Bio­gen se­cured the first-ever SMA ap­proval and has since been dosed in over 9,300 pa­tients. How­ev­er, com­par­ing Bio­gen’s da­ta to the Roche/PTC re­sults in SMA type 2/3 pa­tients is dif­fi­cult giv­en the pri­ma­ry end­points are dif­fer­ent in the two tri­als, in ad­di­tion to dif­fer­ent en­roll­ment cri­te­ria.

“While the im­pact of No­var­tis’ Zol­gens­ma has been rel­a­tive­ly mut­ed, we think that the like­ly ap­proval and launch of ris­diplam could im­pact Bio­gen’s Spin­raza fran­chise,” Cred­it Su­isse’s Evan Seiger­man wrote in a re­cent note. “We al­so think that Roche could price ris­diplam be­low Spin­raza to help en­cour­age use – es­pe­cial­ly in T2 or T3 pa­tients.”

Spin­raza, an an­ti­sense oligonu­cleotide, is in­ject­ed in the spine every four months fol­low­ing ini­tial load­ing dos­es. Zol­gens­ma, a gene-ther­a­py, is de­signed to be a one-shot cure, while ris­diplam is a dai­ly oral treat­ment, en­gi­neered to work by tweak­ing how the SMN2 gene is spliced, which rais­es func­tion­al SMN pro­tein lev­els in both the cen­tral ner­vous sys­tem and pe­riph­er­al tis­sues.

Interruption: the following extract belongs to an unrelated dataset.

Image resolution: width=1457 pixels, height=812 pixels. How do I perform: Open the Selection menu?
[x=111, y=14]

SMA is rare, af­fect­ing 1 per 8,000 to 10,000 peo­ple glob­al­ly, but rep­re­sents a lu­cra­tive bat­tle­ground for these drug­mak­ers. Spin­raza, launched in late 2016, car­ries a list price of $750,000 for the first year and $375,000 an­nu­al­ly there­after. Zol­gens­ma — on­ly ap­proved for pa­tients un­der the age of 2 — caused stick­er shock with its $2.1 mil­lion price tag and the in­evitable push­back from pay­ers, al­though No­var­tis has em­pha­sized that its five-year in­stall­ment plan and cu­ra­tive po­ten­tial makes it worth it.

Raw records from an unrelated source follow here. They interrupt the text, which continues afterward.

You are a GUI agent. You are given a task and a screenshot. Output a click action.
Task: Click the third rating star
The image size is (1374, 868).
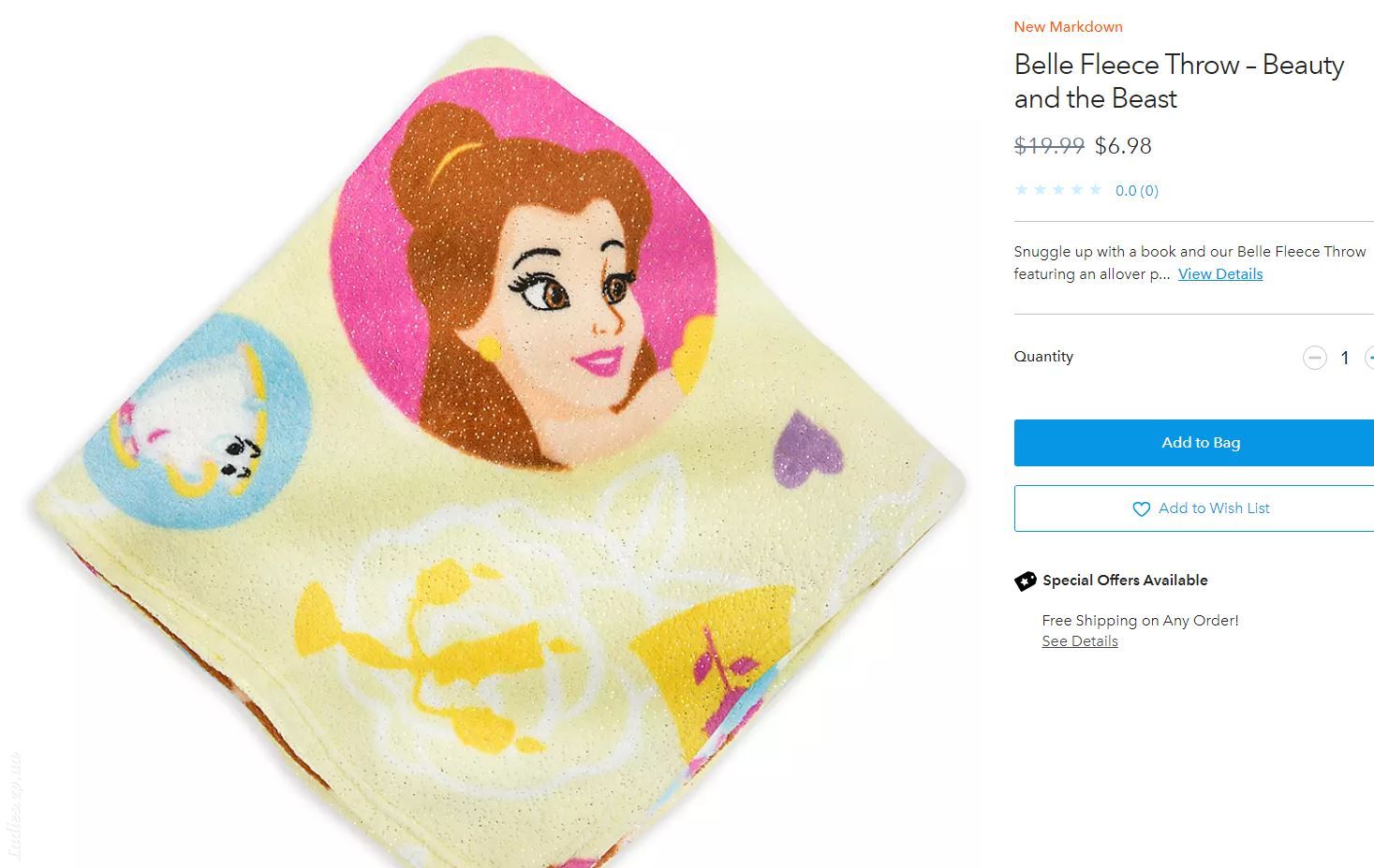click(1058, 190)
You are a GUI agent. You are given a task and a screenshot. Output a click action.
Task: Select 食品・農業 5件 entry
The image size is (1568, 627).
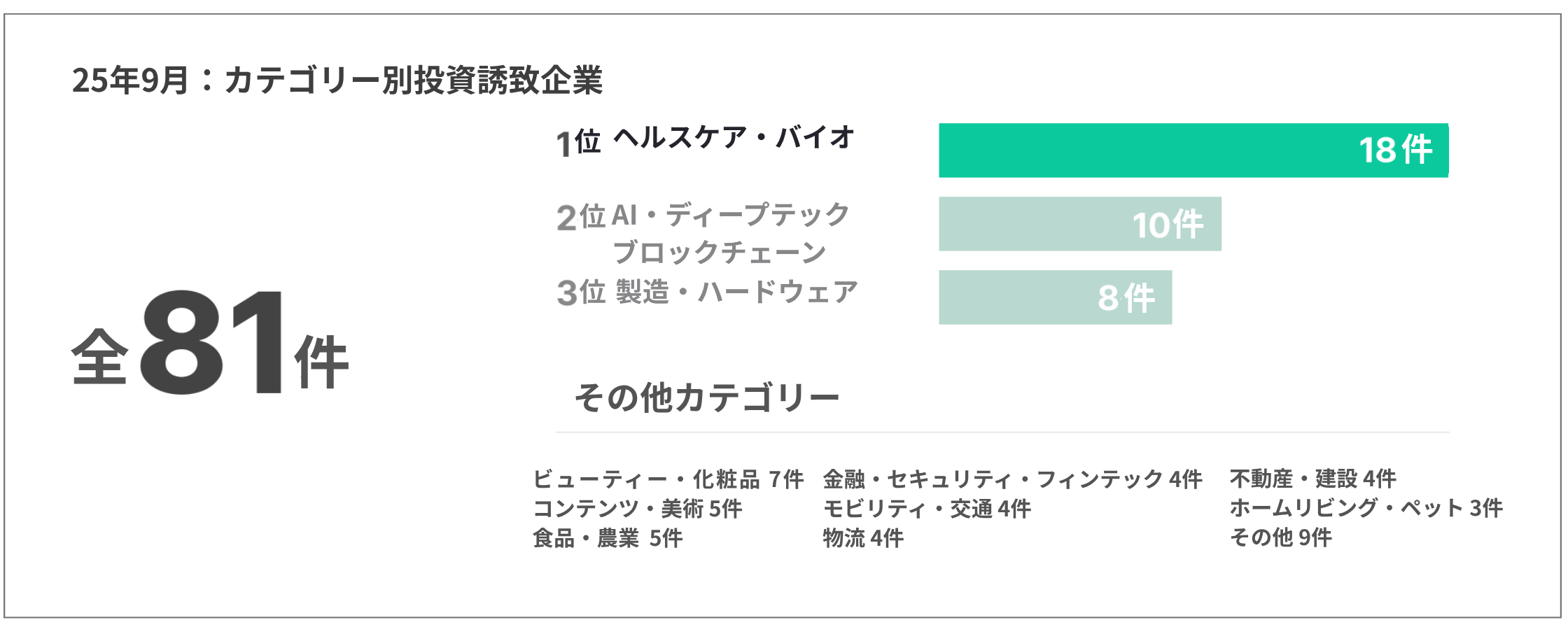coord(607,538)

“While there are al­ready 2 ef­fi­ca­cious prod­ucts ap­proved for SMA in the US, (Roche) man­age­ment…see a very large op­por­tu­ni­ty giv­en the con­ve­nient oral for­mu­la­tion of ris­diplam, num­ber of pa­tients not el­i­gi­ble for gene ther­a­py, and small up­front price com­pared to gene ther­a­py and oligonu­cleotide com­peti­tors,” SVB Leerink an­a­lysts wrote in a re­cent note.